34 Mais les sacrificateurs étaient en petit nombre, et ils ne purent dépouiller tous les holocaustes; leurs frères, les Lévites, les aidèrent jusqu’à ce que l’ouvrage fût fini, et jusqu’à ce que les autres sacrificateurs se fussent sanctifiés, car les Lévites avaient eu plus à cœur de se sanctifier que les sacrificateurs.
Doch van de priesteren waren er te weinig, en zij konden al den brandofferen de huid niet aftrekken; daarom hielpen hen hun broederen, de Levieten, totdat het werk geeindigd was, en totdat de andere priesters zich geheiligd hadden; want de Levieten waren rechter van hart, om zich te heiligen, dan de priesteren.
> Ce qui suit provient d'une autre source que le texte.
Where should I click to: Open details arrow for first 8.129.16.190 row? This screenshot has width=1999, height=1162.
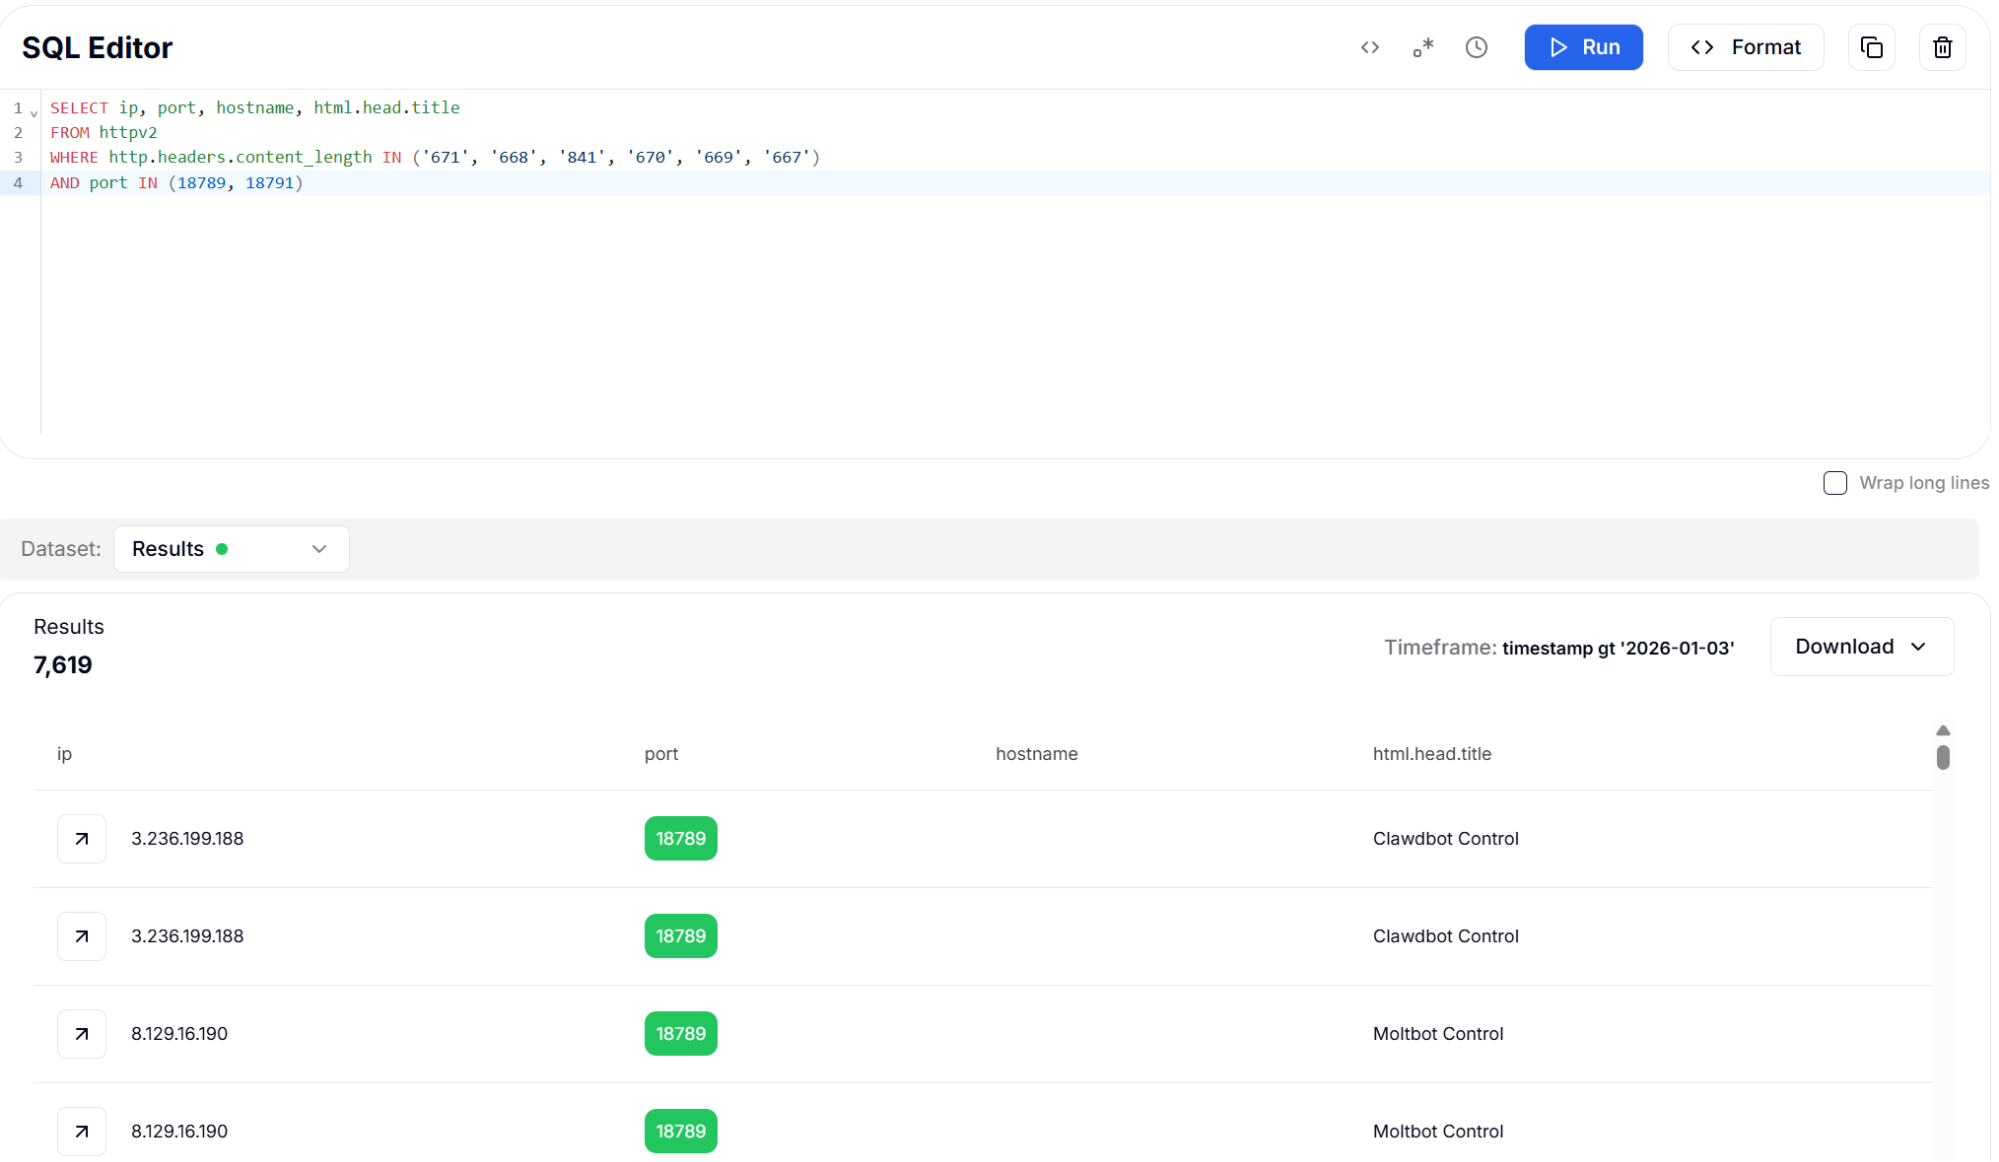[82, 1033]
35 Il y avait d’ailleurs beaucoup d’holocaustes, avec les graisses des sacrifices d’actions de grâces, et avec les libations des holocaustes. Ainsi fut rétabli le service de la maison de l’Éternel.
En ook waren de brandofferen in menigte, met het vet der dankofferen, en met de drankofferen, voor de brandofferen; alzo werd de dienst van het huis des HEEREN besteld.
36 Ézéchias et tout le peuple se réjouirent de ce que Dieu avait bien disposé le peuple, car la chose se fit subitement.
Jehizkia nu en al het volk verblijdden zich over hetgeen God het volk voorbereid had; want deze zaak geschiedde haastelijk.